Iran menutup Selat Hormuz sejak AS dan Israel melancarkan gelombang serangan terkoordinasi pada akhir pekan terhadap Teheran dan wilayah-wilayah lainnya di negara Syiah tersebut.
Selat Hormuz merupakan jalur perairan strategis yang menangani sekitar seperlima dari perdagangan minyak dunia dan volume ekspor gas alam cair yang signifikan dari Qatar dan Uni Emirat Arab. Sekitar 20 persen dari konsumsi minyak harian global -- sekitar 20 juta barel -- melewati koridor ini.
Serangan terhadap kapal tanker ini dilancarkan Iran setelah AS dan Israel melancarkan serangan besar-besaran pada Sabtu (28/2) waktu setempat, yang menewaskan tokoh-tokoh dan pejabat tinggi Teheran, termasuk pemimpin tertinggi negara itu, Ayatollah Ali Khamenei.
Iran telah membalas dengan serangan drone dan rudal yang menargetkan Israel dan negara-negara Teluk yang menampung aset militer AS, yang semakin meningkatkan ketegangan di seluruh Timur Tengah.

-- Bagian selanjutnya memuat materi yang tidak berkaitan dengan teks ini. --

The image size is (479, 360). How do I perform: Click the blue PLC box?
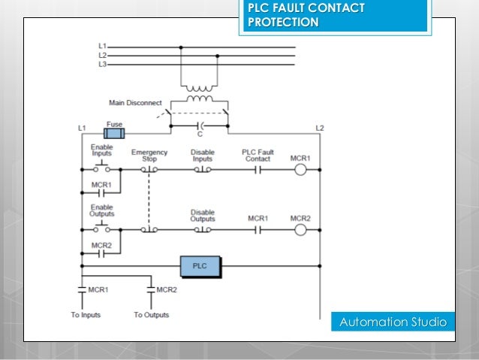coord(200,267)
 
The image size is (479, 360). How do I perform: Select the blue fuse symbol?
coord(114,134)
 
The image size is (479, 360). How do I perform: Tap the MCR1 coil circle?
coord(300,169)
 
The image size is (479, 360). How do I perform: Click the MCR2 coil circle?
coord(300,230)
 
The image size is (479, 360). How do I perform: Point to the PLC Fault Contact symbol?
coord(258,170)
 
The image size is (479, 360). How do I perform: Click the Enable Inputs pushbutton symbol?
coord(101,166)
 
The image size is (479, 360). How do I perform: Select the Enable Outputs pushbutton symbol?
coord(101,226)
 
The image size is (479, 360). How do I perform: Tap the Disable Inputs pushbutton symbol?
coord(203,169)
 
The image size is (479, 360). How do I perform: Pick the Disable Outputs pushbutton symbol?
coord(203,229)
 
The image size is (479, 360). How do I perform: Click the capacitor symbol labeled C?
coord(200,126)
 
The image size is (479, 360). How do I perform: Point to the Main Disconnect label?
coord(135,103)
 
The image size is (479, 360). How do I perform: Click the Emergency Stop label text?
coord(149,156)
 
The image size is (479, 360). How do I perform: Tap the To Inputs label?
coord(86,315)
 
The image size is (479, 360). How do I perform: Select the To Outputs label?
coord(151,315)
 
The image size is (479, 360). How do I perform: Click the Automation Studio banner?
coord(393,322)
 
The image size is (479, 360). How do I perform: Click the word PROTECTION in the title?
coord(283,22)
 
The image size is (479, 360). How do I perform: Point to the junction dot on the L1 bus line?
coord(181,47)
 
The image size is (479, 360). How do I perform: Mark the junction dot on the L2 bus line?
coord(217,56)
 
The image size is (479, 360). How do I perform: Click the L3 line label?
coord(102,64)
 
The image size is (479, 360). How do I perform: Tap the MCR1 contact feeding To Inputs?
coord(82,289)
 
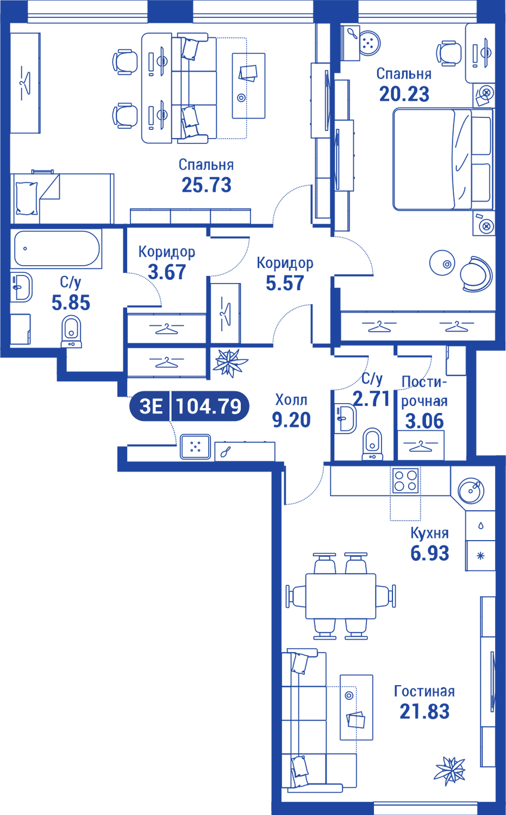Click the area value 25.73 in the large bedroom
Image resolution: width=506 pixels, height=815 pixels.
pyautogui.click(x=207, y=185)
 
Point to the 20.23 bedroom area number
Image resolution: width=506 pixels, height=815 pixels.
pyautogui.click(x=404, y=95)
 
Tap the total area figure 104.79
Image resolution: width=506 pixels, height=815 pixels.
pyautogui.click(x=209, y=406)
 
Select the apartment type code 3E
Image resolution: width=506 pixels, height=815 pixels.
pyautogui.click(x=151, y=406)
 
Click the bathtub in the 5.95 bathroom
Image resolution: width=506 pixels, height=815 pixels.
pyautogui.click(x=57, y=249)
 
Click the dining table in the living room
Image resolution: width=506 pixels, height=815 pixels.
pyautogui.click(x=341, y=595)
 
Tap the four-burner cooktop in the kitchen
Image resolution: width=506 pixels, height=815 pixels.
pyautogui.click(x=405, y=480)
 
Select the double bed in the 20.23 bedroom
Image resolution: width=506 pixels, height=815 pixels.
pyautogui.click(x=429, y=160)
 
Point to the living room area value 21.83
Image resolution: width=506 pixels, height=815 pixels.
pyautogui.click(x=424, y=711)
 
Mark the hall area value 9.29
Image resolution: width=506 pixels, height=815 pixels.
pyautogui.click(x=291, y=419)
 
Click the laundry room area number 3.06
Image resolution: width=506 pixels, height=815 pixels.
pyautogui.click(x=424, y=419)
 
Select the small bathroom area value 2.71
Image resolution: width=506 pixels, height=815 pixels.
pyautogui.click(x=371, y=400)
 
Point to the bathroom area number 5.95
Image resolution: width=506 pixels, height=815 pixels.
pyautogui.click(x=71, y=302)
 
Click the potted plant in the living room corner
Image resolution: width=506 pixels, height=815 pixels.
pyautogui.click(x=450, y=770)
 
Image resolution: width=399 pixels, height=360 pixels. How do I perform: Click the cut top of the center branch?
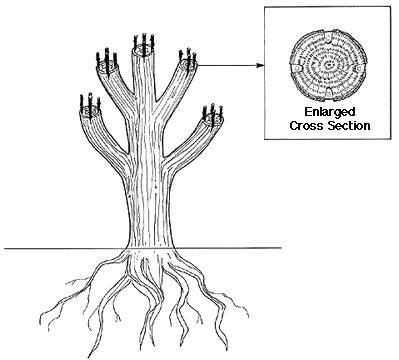click(x=143, y=49)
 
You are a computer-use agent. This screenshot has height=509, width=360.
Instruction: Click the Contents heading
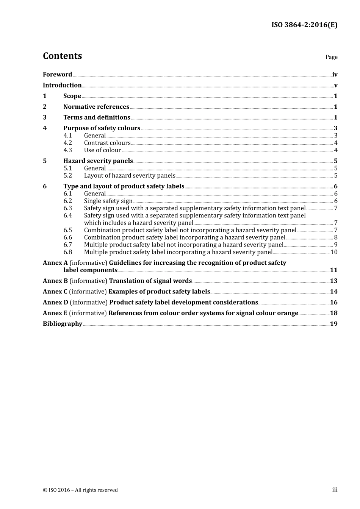pos(62,56)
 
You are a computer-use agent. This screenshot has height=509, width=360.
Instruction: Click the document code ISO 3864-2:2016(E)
pos(304,25)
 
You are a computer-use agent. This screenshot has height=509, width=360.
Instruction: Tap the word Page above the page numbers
pos(331,57)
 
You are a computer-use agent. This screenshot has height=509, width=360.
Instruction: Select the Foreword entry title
pos(57,75)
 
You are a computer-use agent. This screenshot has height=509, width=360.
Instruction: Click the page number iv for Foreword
pos(335,75)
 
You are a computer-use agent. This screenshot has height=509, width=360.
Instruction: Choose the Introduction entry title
pos(62,85)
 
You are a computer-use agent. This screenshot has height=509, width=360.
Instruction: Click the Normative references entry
pos(96,107)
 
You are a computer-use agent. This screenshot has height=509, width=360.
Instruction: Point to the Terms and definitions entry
pos(97,117)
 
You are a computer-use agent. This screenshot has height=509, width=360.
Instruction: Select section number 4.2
pos(67,143)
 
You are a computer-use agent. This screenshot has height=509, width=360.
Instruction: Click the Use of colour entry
pos(102,150)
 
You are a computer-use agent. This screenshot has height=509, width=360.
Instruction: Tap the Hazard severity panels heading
pos(98,161)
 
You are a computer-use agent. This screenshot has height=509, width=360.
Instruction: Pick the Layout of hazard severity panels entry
pos(130,175)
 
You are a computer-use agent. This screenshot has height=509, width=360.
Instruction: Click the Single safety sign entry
pos(108,201)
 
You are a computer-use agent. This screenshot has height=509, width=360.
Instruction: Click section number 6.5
pos(67,230)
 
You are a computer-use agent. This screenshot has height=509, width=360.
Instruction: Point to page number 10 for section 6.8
pos(334,252)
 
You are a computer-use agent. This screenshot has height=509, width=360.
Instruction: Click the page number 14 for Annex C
pos(333,292)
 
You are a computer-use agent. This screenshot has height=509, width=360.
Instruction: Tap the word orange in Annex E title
pos(287,313)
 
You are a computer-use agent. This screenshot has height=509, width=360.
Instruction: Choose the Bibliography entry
pos(63,324)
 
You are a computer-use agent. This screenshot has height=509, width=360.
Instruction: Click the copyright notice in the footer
pos(80,490)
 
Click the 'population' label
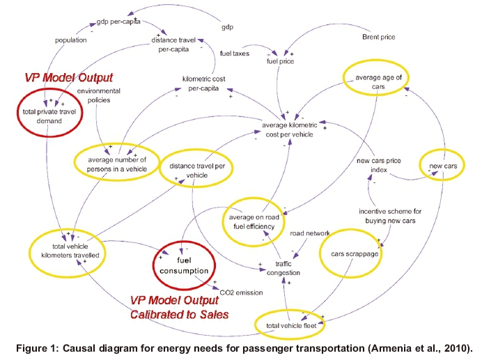(70, 40)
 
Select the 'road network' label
(310, 233)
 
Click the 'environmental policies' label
(98, 95)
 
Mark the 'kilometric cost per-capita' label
(205, 83)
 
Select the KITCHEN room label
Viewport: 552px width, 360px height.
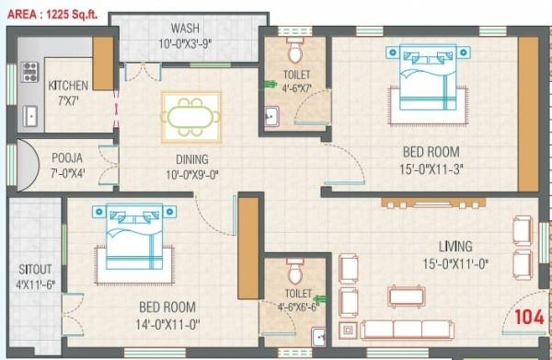[67, 87]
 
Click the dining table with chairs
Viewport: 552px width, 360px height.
[190, 116]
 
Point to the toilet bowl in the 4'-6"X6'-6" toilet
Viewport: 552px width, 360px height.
[294, 272]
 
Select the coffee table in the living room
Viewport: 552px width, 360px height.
[406, 296]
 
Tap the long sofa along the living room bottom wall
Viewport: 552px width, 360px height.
[410, 330]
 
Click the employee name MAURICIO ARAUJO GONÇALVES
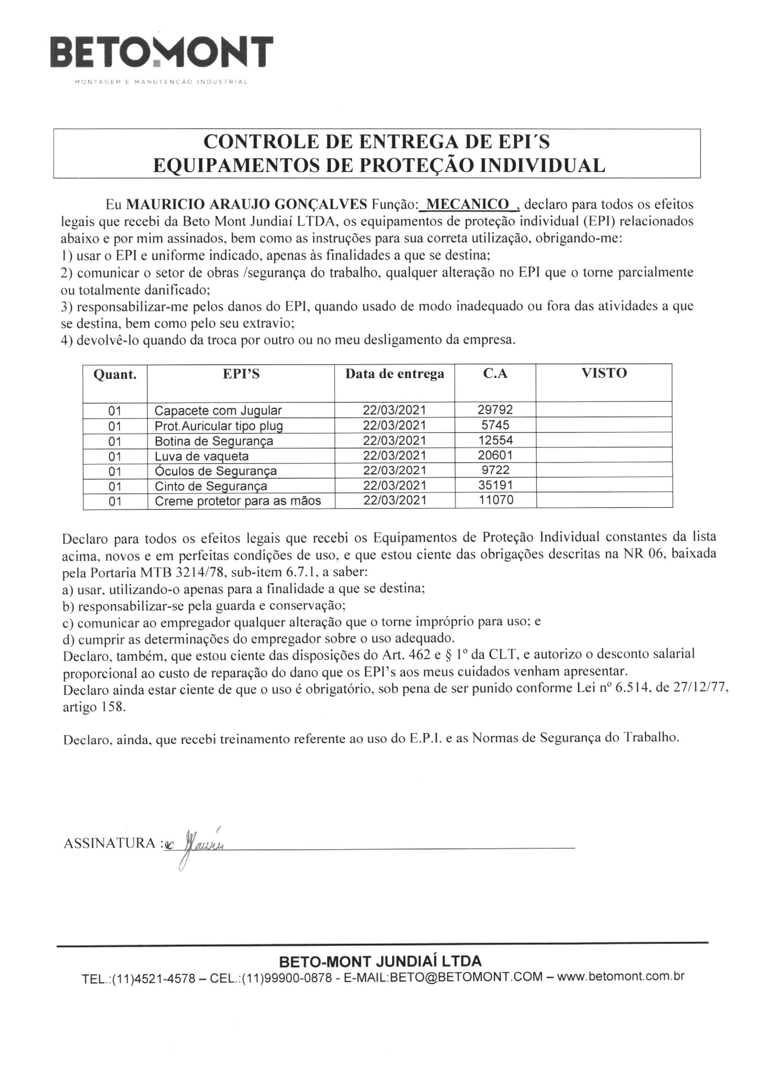247,204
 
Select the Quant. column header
115,375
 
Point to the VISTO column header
604,373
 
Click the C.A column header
495,374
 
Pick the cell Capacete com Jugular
218,411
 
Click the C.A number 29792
495,410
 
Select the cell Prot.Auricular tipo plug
219,426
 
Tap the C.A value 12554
495,440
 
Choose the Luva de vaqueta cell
202,456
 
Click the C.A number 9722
496,470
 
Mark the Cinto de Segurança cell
211,486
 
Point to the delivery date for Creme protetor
395,500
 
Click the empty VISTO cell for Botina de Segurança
604,440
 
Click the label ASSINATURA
110,843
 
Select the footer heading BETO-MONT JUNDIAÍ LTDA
380,961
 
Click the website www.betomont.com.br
621,976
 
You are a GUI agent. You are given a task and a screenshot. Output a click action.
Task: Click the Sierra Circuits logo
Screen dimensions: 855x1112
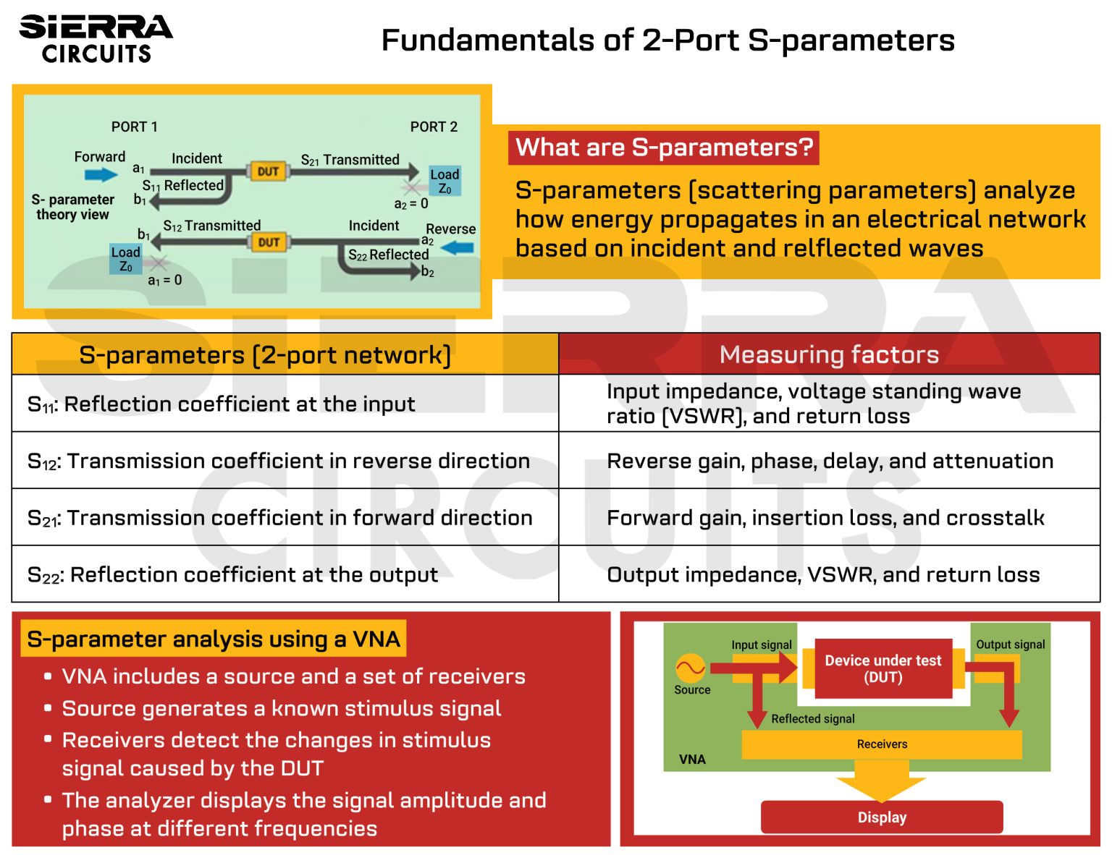96,39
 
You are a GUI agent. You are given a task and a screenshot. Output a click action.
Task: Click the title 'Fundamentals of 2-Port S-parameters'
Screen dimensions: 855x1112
667,41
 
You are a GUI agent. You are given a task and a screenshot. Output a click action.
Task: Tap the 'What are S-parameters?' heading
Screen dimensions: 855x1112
664,148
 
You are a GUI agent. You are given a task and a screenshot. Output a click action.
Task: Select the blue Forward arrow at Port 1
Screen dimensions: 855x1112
101,174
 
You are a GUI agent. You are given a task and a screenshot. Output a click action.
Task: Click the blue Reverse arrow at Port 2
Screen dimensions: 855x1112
457,248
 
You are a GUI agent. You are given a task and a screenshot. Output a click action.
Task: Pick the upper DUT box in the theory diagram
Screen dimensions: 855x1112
268,171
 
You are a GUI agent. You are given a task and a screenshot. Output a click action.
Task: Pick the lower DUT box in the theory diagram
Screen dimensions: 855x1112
269,242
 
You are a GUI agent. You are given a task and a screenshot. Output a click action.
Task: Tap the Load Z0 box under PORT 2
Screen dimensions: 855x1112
444,181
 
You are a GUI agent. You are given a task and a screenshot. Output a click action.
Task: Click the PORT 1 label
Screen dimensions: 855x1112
134,127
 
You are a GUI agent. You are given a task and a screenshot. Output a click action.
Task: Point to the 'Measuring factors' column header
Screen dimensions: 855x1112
829,354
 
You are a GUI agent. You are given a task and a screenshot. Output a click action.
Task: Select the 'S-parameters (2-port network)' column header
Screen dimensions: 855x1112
265,355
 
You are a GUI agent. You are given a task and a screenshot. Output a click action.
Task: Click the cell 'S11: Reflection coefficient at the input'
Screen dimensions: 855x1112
221,404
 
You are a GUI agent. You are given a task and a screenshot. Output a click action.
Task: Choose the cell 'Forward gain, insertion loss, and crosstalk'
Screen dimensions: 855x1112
825,518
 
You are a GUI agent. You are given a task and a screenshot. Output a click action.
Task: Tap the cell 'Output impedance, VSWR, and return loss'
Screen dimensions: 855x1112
823,574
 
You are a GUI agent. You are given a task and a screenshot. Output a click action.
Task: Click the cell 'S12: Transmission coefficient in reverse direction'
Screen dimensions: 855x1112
279,461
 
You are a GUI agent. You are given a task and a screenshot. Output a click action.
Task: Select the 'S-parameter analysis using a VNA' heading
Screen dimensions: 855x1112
213,639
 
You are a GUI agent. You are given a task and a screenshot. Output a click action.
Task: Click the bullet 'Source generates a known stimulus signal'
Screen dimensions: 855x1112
281,708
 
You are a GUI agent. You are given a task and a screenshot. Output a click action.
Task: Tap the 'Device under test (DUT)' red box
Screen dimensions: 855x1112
883,668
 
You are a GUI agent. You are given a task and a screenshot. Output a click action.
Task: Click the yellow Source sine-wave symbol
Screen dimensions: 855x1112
690,668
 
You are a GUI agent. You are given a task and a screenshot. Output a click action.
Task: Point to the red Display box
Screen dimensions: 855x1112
881,817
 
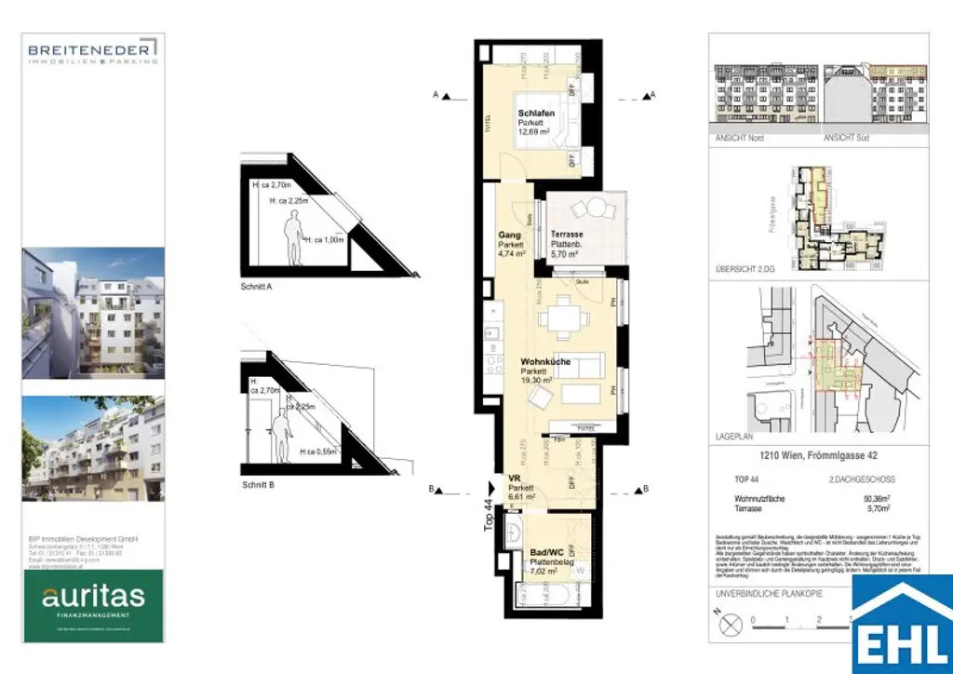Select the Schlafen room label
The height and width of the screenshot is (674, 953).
[x=536, y=114]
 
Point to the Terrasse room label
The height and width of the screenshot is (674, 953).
[x=568, y=236]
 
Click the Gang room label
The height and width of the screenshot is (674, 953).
[x=508, y=236]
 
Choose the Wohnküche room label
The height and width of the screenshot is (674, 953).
[x=545, y=361]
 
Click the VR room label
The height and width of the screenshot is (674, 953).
[x=514, y=479]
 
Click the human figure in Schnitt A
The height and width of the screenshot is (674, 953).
[x=294, y=238]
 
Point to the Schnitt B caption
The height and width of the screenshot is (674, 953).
[x=257, y=485]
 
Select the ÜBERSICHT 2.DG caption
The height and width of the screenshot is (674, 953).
[x=744, y=268]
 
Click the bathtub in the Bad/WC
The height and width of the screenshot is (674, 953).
[x=540, y=595]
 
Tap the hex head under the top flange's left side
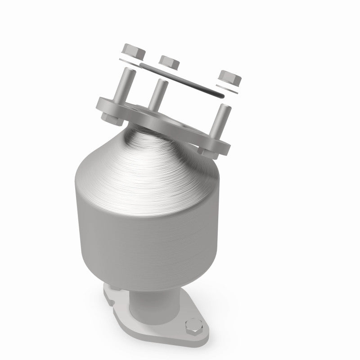(110, 119)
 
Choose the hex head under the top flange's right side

IRGC, dalam pernyataannya, melaporkan bahwa Angkatan Lautnya telah melancarkan serangan "tegas dan terarah" dengan meluncurkan 26 drone ofensif dan lima rudal balistik terhadap target tetap dan target bergerak dari militer AS di Selat Hormuz, juga di Kuwait, Uni Emirat Arab, dan Bahrain.